Sensei Labs Conductor is a new product (released Nov. 15 2017) by Toronto-based Sensei Labs. The company bills Conductor as a single source of all project information and files and says that it is completely transparent so that team members can see what the other is doing or has done. Moreover it claims to "collect insights from the whole team to predict and put out project fires at the first sign of a spark!" Contact the company for pricing.

Smartsheet

Smartsheet, which filed for its IPO on Monday, describes itself as a "cloud-based platform for work execution, enabling teams and organizations to plan, capture, manage, automate, and report on work at scale, resulting in more efficient processes and better business outcomes," according to its S-1 prospectus. Companies use Smartsheet to assign tasks, manage calendars, share documents, and track project progress via a consumer-like spreadsheet interface. It includes connectors to Box, DocuSign, Egnyte, Marketo, Salesforce, ServiceNow, Tableau and more. It offers a 30-day free trial.

Trello

Trello calls itself an "easy, free, flexible, and visual way to manage your projects and organize anything." It is a visual collaboration tool that uses Trello Boards from which projects and processes are run and Trello cards to which comments, attachments, and more can be added. It provides APIs for Box, Dropbox, Evernote, MailChimp, OneDrive and many more, including some built by independent developers. You can sign up for Trello for free. It is also worth noting that Trello was acquired by Atlassian in 2017.

Workfront

Workfront is a collaborative work management solution that helps customers centralize their projects, manage digital work, review and approve work, deliver client services, and govern compliance services. It offers pre-built solutions for marketing, IT, product development and services teams as well as agencies among others. Its solution includes (AI)-enabled resource management and planning, a Slack interface and more.

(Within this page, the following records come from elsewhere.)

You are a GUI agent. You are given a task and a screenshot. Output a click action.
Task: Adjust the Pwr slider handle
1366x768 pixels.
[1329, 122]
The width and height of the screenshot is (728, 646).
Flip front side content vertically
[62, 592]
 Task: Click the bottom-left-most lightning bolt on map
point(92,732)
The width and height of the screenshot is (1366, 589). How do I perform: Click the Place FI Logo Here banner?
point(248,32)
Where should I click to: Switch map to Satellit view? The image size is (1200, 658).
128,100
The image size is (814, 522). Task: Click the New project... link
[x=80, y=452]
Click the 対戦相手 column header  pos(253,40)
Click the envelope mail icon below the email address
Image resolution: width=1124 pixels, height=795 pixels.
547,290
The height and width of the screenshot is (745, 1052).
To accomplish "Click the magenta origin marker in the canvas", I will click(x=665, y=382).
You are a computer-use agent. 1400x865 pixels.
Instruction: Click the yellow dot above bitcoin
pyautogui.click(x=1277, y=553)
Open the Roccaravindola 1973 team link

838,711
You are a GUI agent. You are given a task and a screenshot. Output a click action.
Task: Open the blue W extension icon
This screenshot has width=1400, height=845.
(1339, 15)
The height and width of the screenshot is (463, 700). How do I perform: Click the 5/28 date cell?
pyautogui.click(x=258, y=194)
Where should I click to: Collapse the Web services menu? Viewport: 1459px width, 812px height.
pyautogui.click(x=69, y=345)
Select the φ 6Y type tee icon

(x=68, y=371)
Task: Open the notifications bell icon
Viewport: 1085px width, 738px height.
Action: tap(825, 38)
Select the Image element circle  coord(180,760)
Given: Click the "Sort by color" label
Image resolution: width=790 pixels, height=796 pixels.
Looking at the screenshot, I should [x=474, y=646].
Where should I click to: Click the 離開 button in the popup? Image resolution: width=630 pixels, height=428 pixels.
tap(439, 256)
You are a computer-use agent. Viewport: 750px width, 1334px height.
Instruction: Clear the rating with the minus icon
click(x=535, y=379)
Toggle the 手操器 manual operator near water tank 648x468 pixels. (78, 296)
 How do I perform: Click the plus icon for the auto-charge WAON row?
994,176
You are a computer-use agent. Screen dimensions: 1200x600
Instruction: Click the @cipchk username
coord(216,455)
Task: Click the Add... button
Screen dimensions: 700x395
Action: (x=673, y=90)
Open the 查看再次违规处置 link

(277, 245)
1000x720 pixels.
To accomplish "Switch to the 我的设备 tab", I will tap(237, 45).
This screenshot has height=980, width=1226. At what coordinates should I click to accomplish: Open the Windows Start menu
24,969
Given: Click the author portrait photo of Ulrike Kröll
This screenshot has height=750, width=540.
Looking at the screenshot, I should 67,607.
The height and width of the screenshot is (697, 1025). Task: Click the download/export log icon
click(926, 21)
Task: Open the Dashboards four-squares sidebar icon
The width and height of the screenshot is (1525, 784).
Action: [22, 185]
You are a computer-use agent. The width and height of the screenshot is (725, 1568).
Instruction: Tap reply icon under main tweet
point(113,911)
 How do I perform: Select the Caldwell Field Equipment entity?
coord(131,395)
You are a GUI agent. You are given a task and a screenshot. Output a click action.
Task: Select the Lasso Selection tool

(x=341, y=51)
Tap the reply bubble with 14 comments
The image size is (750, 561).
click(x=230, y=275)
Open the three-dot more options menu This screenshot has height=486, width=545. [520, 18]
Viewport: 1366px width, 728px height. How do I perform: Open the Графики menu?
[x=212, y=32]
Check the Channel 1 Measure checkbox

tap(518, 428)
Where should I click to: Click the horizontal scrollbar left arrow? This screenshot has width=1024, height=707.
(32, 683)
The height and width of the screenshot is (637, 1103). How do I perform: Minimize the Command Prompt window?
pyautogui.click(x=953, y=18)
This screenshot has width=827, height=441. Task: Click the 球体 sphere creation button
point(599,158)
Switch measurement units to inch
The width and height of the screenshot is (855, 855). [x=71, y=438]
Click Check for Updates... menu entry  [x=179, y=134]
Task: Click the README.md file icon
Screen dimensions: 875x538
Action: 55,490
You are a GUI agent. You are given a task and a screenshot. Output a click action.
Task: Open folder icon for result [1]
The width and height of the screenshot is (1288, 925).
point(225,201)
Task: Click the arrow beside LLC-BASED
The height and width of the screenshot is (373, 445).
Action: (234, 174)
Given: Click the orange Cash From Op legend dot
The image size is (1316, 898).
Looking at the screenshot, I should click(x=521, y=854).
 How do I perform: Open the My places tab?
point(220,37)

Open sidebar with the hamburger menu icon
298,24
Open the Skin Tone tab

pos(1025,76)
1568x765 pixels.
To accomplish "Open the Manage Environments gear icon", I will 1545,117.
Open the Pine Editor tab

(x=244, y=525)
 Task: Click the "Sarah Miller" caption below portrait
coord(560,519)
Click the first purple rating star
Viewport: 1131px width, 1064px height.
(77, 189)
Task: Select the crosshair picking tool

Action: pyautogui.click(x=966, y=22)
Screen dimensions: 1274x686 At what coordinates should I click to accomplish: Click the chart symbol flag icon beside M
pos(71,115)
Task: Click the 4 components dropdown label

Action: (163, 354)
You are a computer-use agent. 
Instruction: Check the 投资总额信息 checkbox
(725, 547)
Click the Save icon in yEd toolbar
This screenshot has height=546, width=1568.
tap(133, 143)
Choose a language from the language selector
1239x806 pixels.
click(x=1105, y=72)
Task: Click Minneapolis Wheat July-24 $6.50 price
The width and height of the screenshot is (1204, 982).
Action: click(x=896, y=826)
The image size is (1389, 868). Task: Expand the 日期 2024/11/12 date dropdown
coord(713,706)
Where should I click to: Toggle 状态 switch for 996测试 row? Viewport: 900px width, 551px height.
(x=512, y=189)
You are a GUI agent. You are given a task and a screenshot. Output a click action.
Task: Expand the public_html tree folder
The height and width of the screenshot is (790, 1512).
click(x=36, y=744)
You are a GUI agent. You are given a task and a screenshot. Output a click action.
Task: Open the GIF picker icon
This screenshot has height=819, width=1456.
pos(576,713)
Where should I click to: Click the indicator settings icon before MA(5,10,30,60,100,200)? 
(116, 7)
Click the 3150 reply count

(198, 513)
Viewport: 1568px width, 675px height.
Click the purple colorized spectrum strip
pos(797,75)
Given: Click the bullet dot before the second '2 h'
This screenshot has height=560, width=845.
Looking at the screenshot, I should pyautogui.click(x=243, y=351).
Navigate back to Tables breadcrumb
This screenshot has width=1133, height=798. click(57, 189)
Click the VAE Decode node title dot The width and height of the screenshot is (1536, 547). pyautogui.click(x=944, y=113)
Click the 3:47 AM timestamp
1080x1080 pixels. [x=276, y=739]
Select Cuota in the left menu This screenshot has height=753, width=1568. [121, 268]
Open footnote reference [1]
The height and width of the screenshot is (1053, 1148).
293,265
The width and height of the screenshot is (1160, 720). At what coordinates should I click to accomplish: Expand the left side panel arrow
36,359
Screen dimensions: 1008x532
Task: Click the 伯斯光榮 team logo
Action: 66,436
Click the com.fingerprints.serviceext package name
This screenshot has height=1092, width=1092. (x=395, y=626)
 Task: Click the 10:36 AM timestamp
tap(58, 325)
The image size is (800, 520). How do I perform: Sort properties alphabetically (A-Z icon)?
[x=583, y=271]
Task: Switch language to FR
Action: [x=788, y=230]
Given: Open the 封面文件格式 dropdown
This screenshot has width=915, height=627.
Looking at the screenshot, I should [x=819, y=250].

Free trials and a free custom demo are available.

Wrike

Wrike bills itself as "cloud-based collaboration and project management software that scales across teams in any business." It offers solutions for creative, marketing, product development, business operations, professional services teams and more. It also provides integrations with Box, Dropbox, HubSpot, Marketo, Microsoft Teams, and Salesforce among many others. Its simplest solution is free for up to five users and it also offers paid solutions with more features and capabilities.